Just enjoyed my retreat to country’s central area 






Majestic sunshine 





Untouched and well preserved by locals 













Interesting to see these grasses growing on such harsh conditions of strong winds, salty soil





More pictures coming soon. They all inspire me and maybe you too


----------



## dw1305 (3 Oct 2018)

Hi all, 





AnhBui said:


> Interesting to see these grasses growing on such harsh conditions of strong winds, salty soil


In temperate regions what would be the Coconut Palm/ Mangrove zone in the Tropics is largely comprised of mono-cotyledons, many of them grasses.

The two most prominent ones are Marram grass (_Ammophila arenaria_) on coastal <"sand dunes"> and the Cord or Rice-grasses (_Spartina_ spp.) in <"salt marshes">.

cheers Darrel


----------



## AnhBui (6 Oct 2018)

These are impressions on the beach


----------



## dw1305 (6 Oct 2018)

Hi all, 
I can't do the grass, but the creeper looks like it might be <"_Ipomoea pes-caprae">._


AnhBui said:


>


cheers Darrel


----------



## AnhBui (7 Oct 2018)

I couldn't find a way to climb up. This is a zoom in from foot cliff




Another cool rock set on the beach





This is a panorama photo of nearby fish port




Beach view from another high point





Fishermen are fixing their boat with plastic wrap and unknown adhesive





Cage traps are everywhere





Little cute dog barked and ran away





Locals say you can eat this fruit when it's ripe. It has sour taste and I dare not to try


----------



## Matt @ ScapeEasy (7 Oct 2018)

Beautiful photos!   I love all the little round boats!


----------



## dw1305 (7 Oct 2018)

Hi all, 





AnhBui said:


> Locals say you can eat this fruit when it's ripe.

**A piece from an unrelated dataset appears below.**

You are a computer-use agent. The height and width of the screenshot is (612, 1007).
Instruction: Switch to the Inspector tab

It is a _Passiflora sp, _so a lot of them have edible fruit (Passion fruit, Granadilla etc.).

cheers Darrel


----------



## Fiske (7 Oct 2018)

Passionfruit. Perfectly safe to eat.

Those red rocks/cliffs are spectacular. Nab some for scaping? 

Beaten by Darrel, of course


----------



## AnhBui (7 Oct 2018)

Fiske said:


> Passionfruit. Perfectly safe to eat.
> 
> Those red rocks/cliffs are spectacular. Nab some for scaping?
> 
> Beaten by Darrel, of course



My in-law tasted it. She confirmed it’s sour

I wish I would be able to but these rocks are way too high from my reach


----------



## Fiske (7 Oct 2018)

Yeah, they are. Not my favorite either.


----------



## AnhBui (7 Oct 2018)

Matt @ ScapeEasy said:


> Beautiful photos!   I love all the little round boats!

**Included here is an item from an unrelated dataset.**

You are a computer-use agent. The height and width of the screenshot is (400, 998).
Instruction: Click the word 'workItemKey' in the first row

People here cam control it easily. And the round boat can be seen in every fishing villages along country’s coastal line


----------



## rebel (24 Jun 2020)

Nice. You can certainly draw some inspiration for scapes and other things from nature.


----------



## aripware (24 Jun 2020)

nice scape from nature


----------